A decisão política que prevaleceu, porém, foi não “cortar na própria carne” para ampliar os recursos para a área social. No caso do abono salarial, o próprio presidente vetou publicamente qualquer mudança. “Não posso tirar de pobres para dar a paupérrimos”, avisou Bolsonaro, em agosto de 2020. A opção foi manter recursos para emendas parlamentares, sobretudo as de relator (destinadas a redutos de aliados sem a devida transparência), e correr o risco de furar o teto sem uma “saída organizada” da atual regra fiscal.
Técnicos do Ministério da Economia estimam que um benefício de R$ 300 seria possível sem furar o teto, levando o Orçamento do Auxílio Brasil a cerca de R$ 60 bilhões ao ano. Mas Bolsonaro rejeitou essa ideia e determinou um pagamento de R$ 400, o que demandaria corte de R$ 16 bilhões de emendas de relator e de outros R$ 10 bilhões de outras áreas.
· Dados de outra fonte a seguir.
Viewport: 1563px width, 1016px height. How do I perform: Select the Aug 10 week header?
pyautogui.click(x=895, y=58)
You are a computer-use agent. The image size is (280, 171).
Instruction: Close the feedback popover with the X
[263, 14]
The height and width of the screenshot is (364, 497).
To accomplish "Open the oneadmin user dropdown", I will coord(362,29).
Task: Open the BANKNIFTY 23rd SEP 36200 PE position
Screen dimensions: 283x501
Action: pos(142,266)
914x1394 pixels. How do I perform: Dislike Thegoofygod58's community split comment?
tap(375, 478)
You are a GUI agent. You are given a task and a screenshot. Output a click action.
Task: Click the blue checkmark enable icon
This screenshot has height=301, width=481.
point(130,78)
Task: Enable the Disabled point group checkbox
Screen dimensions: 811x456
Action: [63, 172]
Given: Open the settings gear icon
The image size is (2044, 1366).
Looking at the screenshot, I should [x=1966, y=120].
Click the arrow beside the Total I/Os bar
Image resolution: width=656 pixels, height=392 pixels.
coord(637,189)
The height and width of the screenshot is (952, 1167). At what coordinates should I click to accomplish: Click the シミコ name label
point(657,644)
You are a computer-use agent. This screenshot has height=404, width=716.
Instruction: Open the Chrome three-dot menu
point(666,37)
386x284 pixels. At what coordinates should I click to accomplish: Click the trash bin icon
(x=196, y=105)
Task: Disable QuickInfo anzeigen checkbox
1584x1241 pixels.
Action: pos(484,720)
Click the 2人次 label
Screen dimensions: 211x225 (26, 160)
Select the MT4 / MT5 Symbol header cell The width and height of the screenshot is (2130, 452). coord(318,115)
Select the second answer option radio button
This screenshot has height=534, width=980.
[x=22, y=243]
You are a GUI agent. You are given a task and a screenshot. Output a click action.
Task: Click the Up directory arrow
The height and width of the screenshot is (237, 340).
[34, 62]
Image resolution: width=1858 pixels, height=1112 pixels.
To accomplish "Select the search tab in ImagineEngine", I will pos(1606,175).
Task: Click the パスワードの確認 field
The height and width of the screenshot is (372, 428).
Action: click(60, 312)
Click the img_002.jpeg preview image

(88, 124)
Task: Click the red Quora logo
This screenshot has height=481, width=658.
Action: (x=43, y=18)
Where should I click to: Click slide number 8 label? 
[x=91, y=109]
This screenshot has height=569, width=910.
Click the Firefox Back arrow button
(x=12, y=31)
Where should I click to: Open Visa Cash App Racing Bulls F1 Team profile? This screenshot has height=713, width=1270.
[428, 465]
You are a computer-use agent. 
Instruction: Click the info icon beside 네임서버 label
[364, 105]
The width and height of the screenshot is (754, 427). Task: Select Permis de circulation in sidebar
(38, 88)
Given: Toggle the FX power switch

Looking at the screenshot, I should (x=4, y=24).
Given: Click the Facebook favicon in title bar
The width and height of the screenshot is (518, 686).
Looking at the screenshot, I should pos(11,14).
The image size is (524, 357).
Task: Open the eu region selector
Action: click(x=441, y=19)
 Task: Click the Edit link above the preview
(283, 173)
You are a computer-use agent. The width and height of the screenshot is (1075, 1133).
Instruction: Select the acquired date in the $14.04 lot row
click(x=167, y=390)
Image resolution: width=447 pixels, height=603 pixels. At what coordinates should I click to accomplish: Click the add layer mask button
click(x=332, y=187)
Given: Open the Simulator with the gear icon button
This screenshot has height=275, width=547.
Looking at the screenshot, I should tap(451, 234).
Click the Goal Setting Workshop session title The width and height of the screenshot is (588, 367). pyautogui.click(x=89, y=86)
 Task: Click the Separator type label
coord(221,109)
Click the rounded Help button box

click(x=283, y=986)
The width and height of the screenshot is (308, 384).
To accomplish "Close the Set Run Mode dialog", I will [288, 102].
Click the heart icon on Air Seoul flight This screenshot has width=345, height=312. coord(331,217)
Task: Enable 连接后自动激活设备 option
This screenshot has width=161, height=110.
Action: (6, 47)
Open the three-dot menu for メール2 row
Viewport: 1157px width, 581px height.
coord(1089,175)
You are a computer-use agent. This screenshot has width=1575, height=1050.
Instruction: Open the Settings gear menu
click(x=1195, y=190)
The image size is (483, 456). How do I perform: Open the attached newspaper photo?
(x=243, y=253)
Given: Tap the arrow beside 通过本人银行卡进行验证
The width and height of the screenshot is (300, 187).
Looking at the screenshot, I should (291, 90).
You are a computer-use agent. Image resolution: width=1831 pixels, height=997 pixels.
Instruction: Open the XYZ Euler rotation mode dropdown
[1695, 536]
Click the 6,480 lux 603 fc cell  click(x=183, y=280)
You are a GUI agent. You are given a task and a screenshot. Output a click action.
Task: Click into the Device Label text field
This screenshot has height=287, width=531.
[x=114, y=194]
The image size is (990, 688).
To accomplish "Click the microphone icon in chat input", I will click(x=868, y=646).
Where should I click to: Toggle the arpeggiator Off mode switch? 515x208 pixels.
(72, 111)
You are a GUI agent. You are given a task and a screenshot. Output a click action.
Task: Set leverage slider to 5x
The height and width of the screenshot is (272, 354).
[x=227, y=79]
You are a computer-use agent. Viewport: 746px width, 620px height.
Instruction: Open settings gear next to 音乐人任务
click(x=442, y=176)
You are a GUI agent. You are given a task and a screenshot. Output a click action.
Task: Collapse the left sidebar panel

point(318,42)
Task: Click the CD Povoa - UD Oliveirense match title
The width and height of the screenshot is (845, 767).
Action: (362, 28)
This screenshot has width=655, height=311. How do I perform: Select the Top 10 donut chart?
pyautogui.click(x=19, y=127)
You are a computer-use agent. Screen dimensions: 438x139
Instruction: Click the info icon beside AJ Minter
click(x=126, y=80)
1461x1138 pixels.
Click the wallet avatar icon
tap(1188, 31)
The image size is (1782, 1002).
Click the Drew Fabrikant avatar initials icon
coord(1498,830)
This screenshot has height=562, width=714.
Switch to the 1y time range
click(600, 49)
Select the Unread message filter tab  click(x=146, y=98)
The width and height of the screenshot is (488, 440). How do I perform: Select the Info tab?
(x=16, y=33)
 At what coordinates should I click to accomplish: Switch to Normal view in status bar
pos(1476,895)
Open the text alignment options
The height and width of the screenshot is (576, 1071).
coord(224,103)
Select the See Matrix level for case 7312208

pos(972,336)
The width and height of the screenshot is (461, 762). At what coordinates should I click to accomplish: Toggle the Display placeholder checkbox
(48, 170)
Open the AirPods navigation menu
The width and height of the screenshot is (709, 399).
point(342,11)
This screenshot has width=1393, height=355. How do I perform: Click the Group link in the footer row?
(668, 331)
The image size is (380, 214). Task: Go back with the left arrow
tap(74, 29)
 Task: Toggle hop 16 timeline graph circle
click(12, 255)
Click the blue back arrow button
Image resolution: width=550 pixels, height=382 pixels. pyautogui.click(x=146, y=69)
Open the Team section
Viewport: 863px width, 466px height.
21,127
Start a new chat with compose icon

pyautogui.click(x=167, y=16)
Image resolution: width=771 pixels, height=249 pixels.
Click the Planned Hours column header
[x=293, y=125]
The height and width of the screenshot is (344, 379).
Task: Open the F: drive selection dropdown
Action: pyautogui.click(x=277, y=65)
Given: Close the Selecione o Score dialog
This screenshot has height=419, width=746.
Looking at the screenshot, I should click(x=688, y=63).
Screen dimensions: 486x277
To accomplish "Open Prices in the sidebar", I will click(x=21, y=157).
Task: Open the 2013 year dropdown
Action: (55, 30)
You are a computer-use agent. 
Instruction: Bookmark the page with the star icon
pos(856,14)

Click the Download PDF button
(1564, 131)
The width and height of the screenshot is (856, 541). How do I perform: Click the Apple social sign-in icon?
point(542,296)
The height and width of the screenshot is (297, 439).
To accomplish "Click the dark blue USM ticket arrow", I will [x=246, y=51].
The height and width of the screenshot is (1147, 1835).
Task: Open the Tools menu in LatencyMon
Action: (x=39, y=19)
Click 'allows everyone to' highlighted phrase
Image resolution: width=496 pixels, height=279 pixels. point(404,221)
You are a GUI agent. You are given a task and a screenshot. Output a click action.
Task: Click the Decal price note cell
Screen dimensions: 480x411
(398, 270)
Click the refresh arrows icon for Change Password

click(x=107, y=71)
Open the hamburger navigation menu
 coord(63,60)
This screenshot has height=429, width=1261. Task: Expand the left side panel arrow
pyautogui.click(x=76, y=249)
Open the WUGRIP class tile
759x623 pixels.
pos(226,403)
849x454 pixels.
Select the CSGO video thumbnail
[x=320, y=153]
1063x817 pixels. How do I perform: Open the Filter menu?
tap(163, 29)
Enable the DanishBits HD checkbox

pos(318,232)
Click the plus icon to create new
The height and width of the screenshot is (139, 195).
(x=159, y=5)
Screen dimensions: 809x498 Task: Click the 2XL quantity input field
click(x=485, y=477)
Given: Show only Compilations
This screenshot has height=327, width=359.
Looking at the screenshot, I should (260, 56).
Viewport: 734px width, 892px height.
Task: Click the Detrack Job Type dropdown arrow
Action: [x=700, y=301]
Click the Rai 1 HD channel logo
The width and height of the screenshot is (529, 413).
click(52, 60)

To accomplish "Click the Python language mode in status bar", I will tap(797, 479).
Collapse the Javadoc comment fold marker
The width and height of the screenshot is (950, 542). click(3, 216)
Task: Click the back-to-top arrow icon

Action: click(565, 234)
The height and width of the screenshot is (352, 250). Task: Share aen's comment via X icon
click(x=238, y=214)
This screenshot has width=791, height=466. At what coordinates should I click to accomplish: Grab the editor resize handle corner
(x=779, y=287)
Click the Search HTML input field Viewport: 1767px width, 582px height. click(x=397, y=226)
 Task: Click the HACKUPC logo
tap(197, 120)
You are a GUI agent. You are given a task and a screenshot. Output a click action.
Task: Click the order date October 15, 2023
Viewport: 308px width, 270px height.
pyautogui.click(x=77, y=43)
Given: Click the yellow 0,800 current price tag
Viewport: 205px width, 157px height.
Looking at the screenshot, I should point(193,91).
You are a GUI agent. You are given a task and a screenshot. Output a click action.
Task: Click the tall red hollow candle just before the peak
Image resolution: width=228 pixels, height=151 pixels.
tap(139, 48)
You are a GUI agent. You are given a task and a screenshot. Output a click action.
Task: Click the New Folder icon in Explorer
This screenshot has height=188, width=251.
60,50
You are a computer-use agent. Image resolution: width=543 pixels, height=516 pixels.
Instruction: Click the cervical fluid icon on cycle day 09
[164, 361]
O custo para o benefício turbinado chega a R$ 87 bilhões.
“Na teoria, me parece que daria para fazer dentro do teto, sim, não fossem as emendas, os recursos para o Ministério da Defesa etc. Na prática, isso não aconteceu por causa do poder político e interesses dos envolvidos”, aponta o economista João Prates Romero, da Universidade Federal de Minas Gerais (UFMG). Crítico do desenho do teto, Romero diz que uma revisão com antecedência da regra teria evitado a situação atual, dado que já se sabia que o Bolsa Família estava defasado e com fila represada.
Para a economista Laura Karpuska, professora do Insper, faltou priorização do Orçamento: a forma como foi feita a mudança no teto camuflou a discussão, como se fosse uma condição para ampliar os programas sociais. “Isso não é verdade. Poderiam fazer ajustes nas regras fiscais e, ainda assim, ter disciplina fiscal, mas não como foi feito”, diz.
Veja a cronologia das investidas contra a regra que limita despesas:
Setembro de 2019:
Teto foi driblado com decisão política de abrir exceção para que a receita do leilão do pré-sal fosse dividida com Estados e municípios.
Outubro de 2019:
Governo edita medida provisória para criar um fundo privado abastecido com receitas obtidas de multas ambientais, que bancaria despesas fora do teto e do Orçamento. A MP perdeu validade antes de ser votada no Congresso Nacional.
Abril de 2020:
Alas política e militar lançam o chamado Plano Pró-Brasil de investimentos públicos, com objetivo de reanimar a economia. Guedes comparou Rogério Marinho, um dos entusiastas do plano, a um “batedor de carteira”.
Julho de 2020:
A Casa Civil elabora, com aval inicial da Economia, consulta ao TCU sobre possibilidade de usar créditos extraordinários para bancar investimentos fora do teto de gastos. O plano é abandonado.
Agosto de 2020:
No mesmo dia em que Bolsonaro faz defesa pública do teto de gastos, governo fecha acordo para abrir crédito extraordinário de R$ 5 bilhões para obras fora do limite de despesas. Após Estadão/Broadcast revelar o acerto, o governo recua.
Setembro de 2020:
Para tirar do papel o Renda Brasil (versão anterior do Auxílio Brasil), a equipe econômica sugere ao senador Marcio Bittar, relator da PEC emergencial e do Orçamento de 2021, limitar o pagamento de precatórios e liberar espaço para despesas. A má repercussão acaba em novo recuo .
Julho de 2021:
Lei da privatização da Eletrobrás obriga estatais a bancar gastos que deveriam estar no Orçamento e dentro do teto. A ENBpar, estatal criada para abrigar os ativos da Eletronuclear e Itaipu, com Orçamento de R$ 4 bilhões, absorveu essas atribuições.
Agosto de 2021:
Governo envia PEC para limitar o pagamento de precatórios e abrir espaço no Orçamento de 2022. Medida ainda precisa ser aprovada no Congresso.